Retype the line containing "The height and width of the screenshot is (647, 862)." and each later line through the end of the listing, exactly as written, with no other lines.

DATASET ENTRIES section start

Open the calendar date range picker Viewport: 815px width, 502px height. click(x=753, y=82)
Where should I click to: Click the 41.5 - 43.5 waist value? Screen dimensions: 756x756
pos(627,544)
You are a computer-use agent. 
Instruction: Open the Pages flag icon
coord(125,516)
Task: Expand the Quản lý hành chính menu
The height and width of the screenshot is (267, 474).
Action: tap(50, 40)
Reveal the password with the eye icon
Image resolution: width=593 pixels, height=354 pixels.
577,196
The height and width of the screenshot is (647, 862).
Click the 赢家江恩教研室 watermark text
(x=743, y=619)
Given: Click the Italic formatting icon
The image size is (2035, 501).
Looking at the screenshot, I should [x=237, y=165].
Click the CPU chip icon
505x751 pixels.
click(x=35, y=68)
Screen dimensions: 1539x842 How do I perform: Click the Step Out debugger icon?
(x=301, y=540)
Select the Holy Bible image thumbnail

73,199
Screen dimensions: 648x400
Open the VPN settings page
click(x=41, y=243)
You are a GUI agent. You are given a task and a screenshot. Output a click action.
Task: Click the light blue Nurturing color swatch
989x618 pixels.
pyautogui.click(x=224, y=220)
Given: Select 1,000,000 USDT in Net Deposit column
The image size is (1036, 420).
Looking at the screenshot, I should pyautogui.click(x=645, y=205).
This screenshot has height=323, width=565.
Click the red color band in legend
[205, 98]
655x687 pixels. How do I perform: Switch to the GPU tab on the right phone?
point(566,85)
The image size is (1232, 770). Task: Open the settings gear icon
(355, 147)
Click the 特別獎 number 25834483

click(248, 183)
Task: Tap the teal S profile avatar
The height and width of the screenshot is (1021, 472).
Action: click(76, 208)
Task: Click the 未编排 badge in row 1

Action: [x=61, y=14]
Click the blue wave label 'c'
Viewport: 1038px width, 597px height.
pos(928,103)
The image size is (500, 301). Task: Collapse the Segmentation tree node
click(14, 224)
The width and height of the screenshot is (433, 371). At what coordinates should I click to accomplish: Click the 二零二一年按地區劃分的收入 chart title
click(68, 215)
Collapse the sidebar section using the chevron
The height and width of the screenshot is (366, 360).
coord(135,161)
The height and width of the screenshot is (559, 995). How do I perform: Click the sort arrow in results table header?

DATASET ENTRIES section end

**ANSWER AREA**
The height and width of the screenshot is (647, 862).
Click the 赢家江恩教研室 watermark text
(x=743, y=619)
Given: Click the Italic formatting icon
The image size is (2035, 501).
Looking at the screenshot, I should [x=237, y=165].
Click the CPU chip icon
505x751 pixels.
click(x=35, y=68)
Screen dimensions: 1539x842 How do I perform: Click the Step Out debugger icon?
(x=301, y=540)
Select the Holy Bible image thumbnail

73,199
Screen dimensions: 648x400
Open the VPN settings page
click(x=41, y=243)
You are a GUI agent. You are given a task and a screenshot. Output a click action.
Task: Click the light blue Nurturing color swatch
989x618 pixels.
pyautogui.click(x=224, y=220)
Given: Select 1,000,000 USDT in Net Deposit column
The image size is (1036, 420).
Looking at the screenshot, I should pyautogui.click(x=645, y=205).
This screenshot has height=323, width=565.
Click the red color band in legend
[205, 98]
655x687 pixels. How do I perform: Switch to the GPU tab on the right phone?
point(566,85)
The image size is (1232, 770). Task: Open the settings gear icon
(355, 147)
Click the 特別獎 number 25834483

click(248, 183)
Task: Tap the teal S profile avatar
The height and width of the screenshot is (1021, 472).
Action: click(76, 208)
Task: Click the 未编排 badge in row 1

Action: [x=61, y=14]
Click the blue wave label 'c'
Viewport: 1038px width, 597px height.
pos(928,103)
The image size is (500, 301). Task: Collapse the Segmentation tree node
click(14, 224)
The width and height of the screenshot is (433, 371). At what coordinates should I click to accomplish: Click the 二零二一年按地區劃分的收入 chart title
click(68, 215)
Collapse the sidebar section using the chevron
The height and width of the screenshot is (366, 360).
coord(135,161)
The height and width of the screenshot is (559, 995). How do I perform: Click the sort arrow in results table header?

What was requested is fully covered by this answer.